- Born: 1971 (age 54–55)
- Education: History
- Alma mater: Rollins College (BS)
- Employer(s): National Geographic Society Al Gore's Office Fenton Communications

= Kalee Kreider =

Kalee Kreider (born 1971) is an American public affairs and environmental adviser. She is President of Ridgely Walsh, a boutique public affairs agency based in Washington, D.C. She was the Chief of Content at The National Geographic Society. She was the former environmental adviser and spokesperson for Al Gore. In this role, she helped develop the materials for An Inconvenient Truth. She is a senior adviser for the United Nations Foundation.

== Education and early career ==
Kreider was born in Columbus, Ohio. She studied history at Rollins College, which she graduated in 1992. She joined Rollins College because of Pedro Pequeño, an anthropologist.
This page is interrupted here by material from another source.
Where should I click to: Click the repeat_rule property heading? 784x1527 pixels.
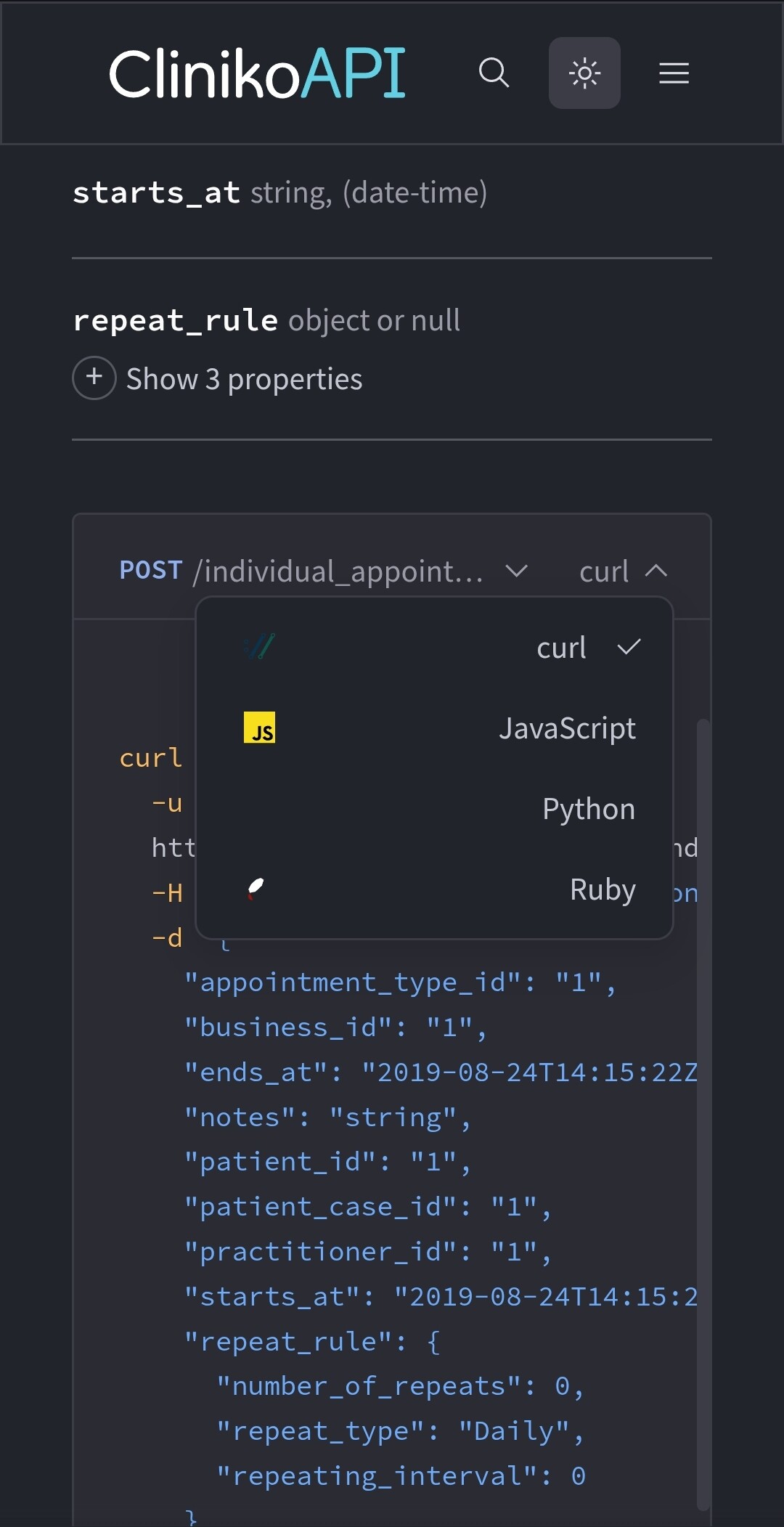pos(175,320)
She began her career as a Truman Fellow in the Clinton Administration. She was selected as the White House Scholar-in-Residence, where she worked on the Clinton Crime Bill. She left the White House to set up a non-governmental organization called Ozone Action. She worked for Greenpeace and the National Environment Trust (now one of The Pew Charitable Trusts). During her time at Greenpeace, Kreider negotiated the Kyoto Protocol.

== Career ==
After the 2000 United States presidential election, it became obvious that the Kyoto Protocol was not going to be ratified. Kreider left climate policy, and started a position at Fenton Communications. She was recruited to Al Gore's team to help write a speech about the Iraq War.

Kreider moved to Nashville, Tennessee, where she moved in 2006 to join the Office for Al Gore. She served as Gore's environmental adviser. During this time, she researched and marketed Al Gore's best-selling books and the film An Inconvenient Truth. The work she did with Gore contributed to his Nobel Peace Prize.

In 2013 Kreider established her own consultancy, Kreider Strategies LLC. The consultancy provided information about climate change and technology. In 2019 she was made Chief of Content at the National Geographic Society, where she will lead corporate communications and public affairs.

She is a Senior Adviser for the United Nations Foundation and Vulcan Inc. She has called for more women to be involved with monitoring and mitigating climate change.

=== Personal life ===
Kreider is married to Jack Pratt, a farmer turned politician.